I wanted something fairly quick and easy to make for dinner after a long and busy day and a baked Spanish tortilla sounded good. I grabbed some eggs out of the refrigerator along with a couple Yukon gold potatoes, bacon, sweet yellow onion, mushrooms, tomatoes, spinach, and sharp cheddar. This baked Spanish tortilla was easy to throw together and smelled heavenly while it baked. My kids thought it was tasty and my husband and I both thought it was excellent.
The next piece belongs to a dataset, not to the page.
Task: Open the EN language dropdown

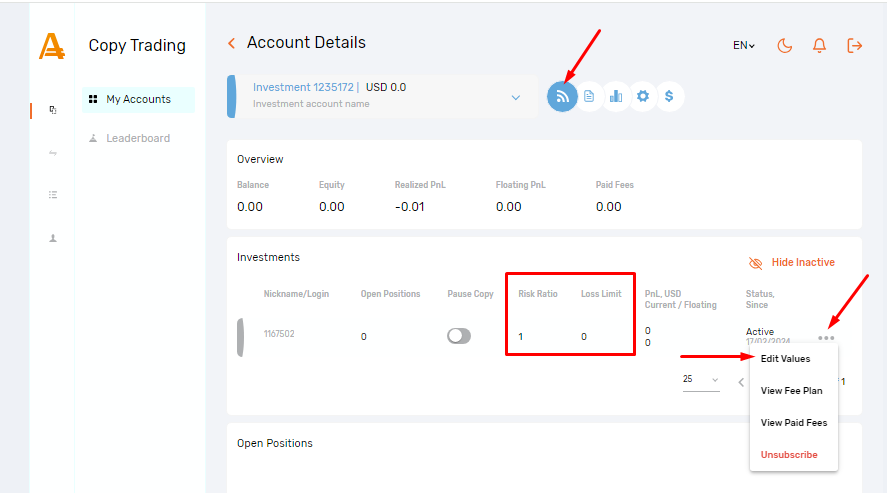Action: coord(744,45)
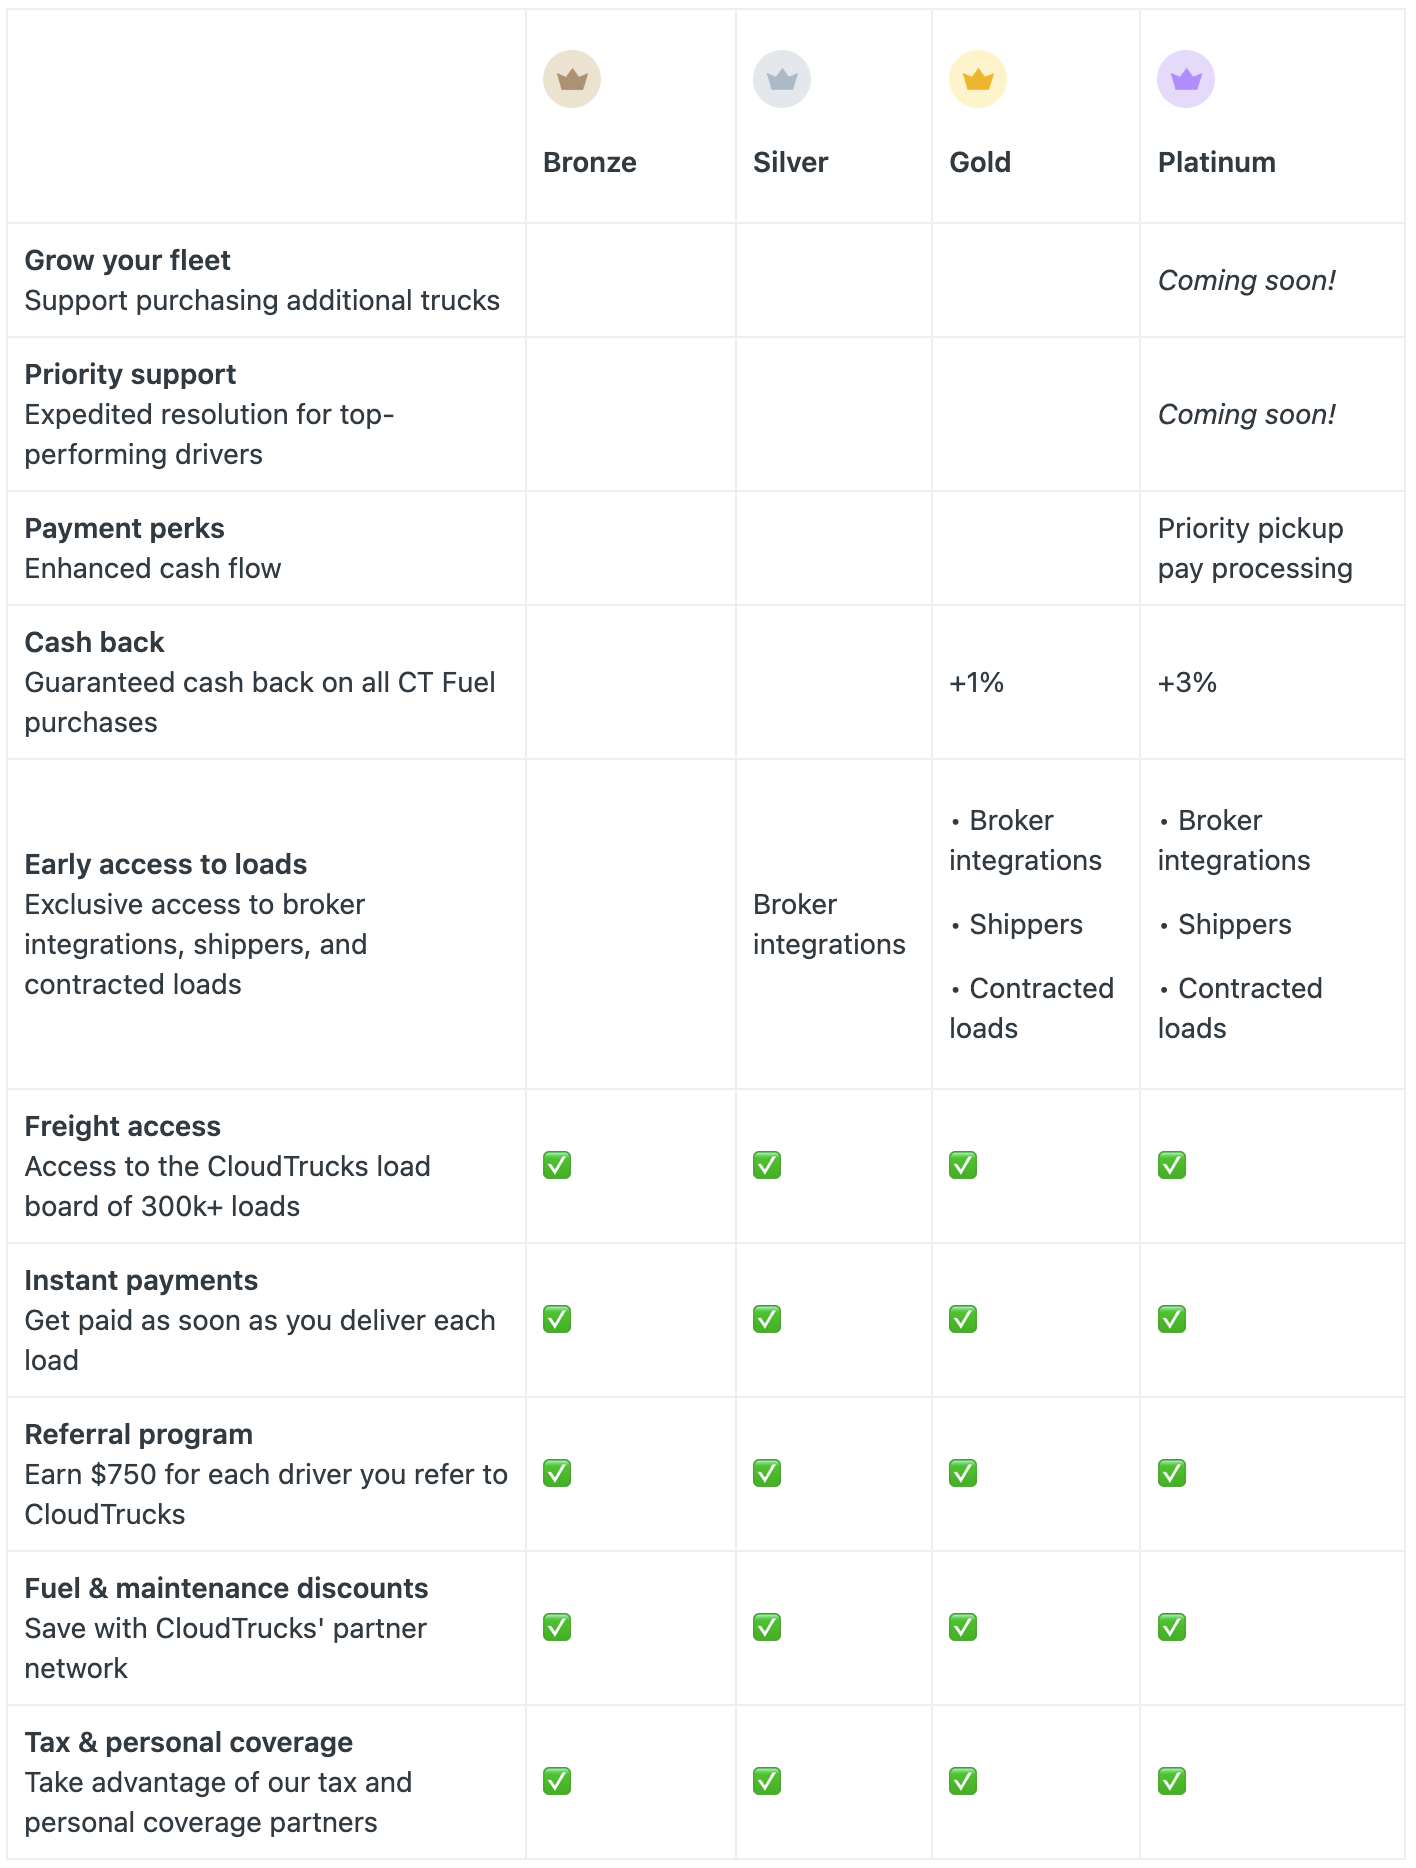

Preheat the oven to 375 degrees.
Heat the olive oil in an OVEN PROOF pan over medium heat. Add the bacon slices and cook, flipping when needed, to cook the bacon until crisp. Remove from the pan and place on paper towels to drain. Chop into crumbles. Remove all but 1 tbsp bacon grease from the pan. Add the onion, mushrooms, and potato slices to the hot skillet. Season with sea salt, freshly cracked pepper, cayenne pepper, and garlic powder, to taste. Cook, stirring gently and often, for 12-15 minutes, or until tender and golden brown. Add the tomatoes, spinach, and crumbled bacon then add the egg mixture along with the sharp cheddar cheese. Season the top with sea salt and freshly cracked pepper, to taste.
Place into the oven and bake for 12 minutes or until light and fluffy. Don’t overcook. Remove from the oven then slice and serve. Enjoy!